* [EXERCISE PROMPT] Output all entries precisely.

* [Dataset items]
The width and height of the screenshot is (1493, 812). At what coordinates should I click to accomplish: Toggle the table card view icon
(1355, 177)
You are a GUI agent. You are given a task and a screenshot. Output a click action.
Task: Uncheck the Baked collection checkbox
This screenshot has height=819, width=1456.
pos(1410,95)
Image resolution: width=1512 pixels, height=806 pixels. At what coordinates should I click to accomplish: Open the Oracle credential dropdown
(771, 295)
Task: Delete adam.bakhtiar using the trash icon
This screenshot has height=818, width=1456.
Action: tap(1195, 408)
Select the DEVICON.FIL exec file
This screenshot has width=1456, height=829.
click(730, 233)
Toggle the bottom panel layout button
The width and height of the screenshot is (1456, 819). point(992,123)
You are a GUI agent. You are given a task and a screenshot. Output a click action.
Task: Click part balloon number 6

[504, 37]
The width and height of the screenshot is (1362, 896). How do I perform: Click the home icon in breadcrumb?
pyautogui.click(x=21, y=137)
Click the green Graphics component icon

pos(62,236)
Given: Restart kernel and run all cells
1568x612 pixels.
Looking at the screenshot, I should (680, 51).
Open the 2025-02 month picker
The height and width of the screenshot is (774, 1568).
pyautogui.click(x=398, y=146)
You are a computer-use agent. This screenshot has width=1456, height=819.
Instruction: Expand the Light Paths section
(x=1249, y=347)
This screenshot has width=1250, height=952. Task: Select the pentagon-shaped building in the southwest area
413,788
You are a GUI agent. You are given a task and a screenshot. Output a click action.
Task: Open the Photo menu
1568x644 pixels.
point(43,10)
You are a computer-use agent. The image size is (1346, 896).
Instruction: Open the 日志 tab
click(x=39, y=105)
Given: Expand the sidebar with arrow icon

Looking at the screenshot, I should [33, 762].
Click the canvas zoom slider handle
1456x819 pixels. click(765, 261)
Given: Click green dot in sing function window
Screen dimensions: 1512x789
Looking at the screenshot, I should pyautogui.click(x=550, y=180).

* [RESULT FOR THIS EXERCISE]
The width and height of the screenshot is (1493, 812). At what coordinates should I click to accomplish: Toggle the table card view icon
(1355, 177)
You are a GUI agent. You are given a task and a screenshot. Output a click action.
Task: Uncheck the Baked collection checkbox
This screenshot has height=819, width=1456.
pos(1410,95)
Image resolution: width=1512 pixels, height=806 pixels. At what coordinates should I click to accomplish: Open the Oracle credential dropdown
(771, 295)
Task: Delete adam.bakhtiar using the trash icon
This screenshot has height=818, width=1456.
Action: tap(1195, 408)
Select the DEVICON.FIL exec file
This screenshot has width=1456, height=829.
click(730, 233)
Toggle the bottom panel layout button
The width and height of the screenshot is (1456, 819). point(992,123)
You are a GUI agent. You are given a task and a screenshot. Output a click action.
Task: Click part balloon number 6

[504, 37]
The width and height of the screenshot is (1362, 896). How do I perform: Click the home icon in breadcrumb?
pyautogui.click(x=21, y=137)
Click the green Graphics component icon

pos(62,236)
Given: Restart kernel and run all cells
1568x612 pixels.
Looking at the screenshot, I should (680, 51).
Open the 2025-02 month picker
The height and width of the screenshot is (774, 1568).
pyautogui.click(x=398, y=146)
You are a computer-use agent. This screenshot has width=1456, height=819.
Instruction: Expand the Light Paths section
(x=1249, y=347)
This screenshot has width=1250, height=952. Task: Select the pentagon-shaped building in the southwest area
413,788
You are a GUI agent. You are given a task and a screenshot. Output a click action.
Task: Open the Photo menu
1568x644 pixels.
point(43,10)
You are a computer-use agent. The image size is (1346, 896).
Instruction: Open the 日志 tab
click(x=39, y=105)
Given: Expand the sidebar with arrow icon

Looking at the screenshot, I should [33, 762].
Click the canvas zoom slider handle
1456x819 pixels. click(765, 261)
Given: Click green dot in sing function window
Screen dimensions: 1512x789
Looking at the screenshot, I should pyautogui.click(x=550, y=180).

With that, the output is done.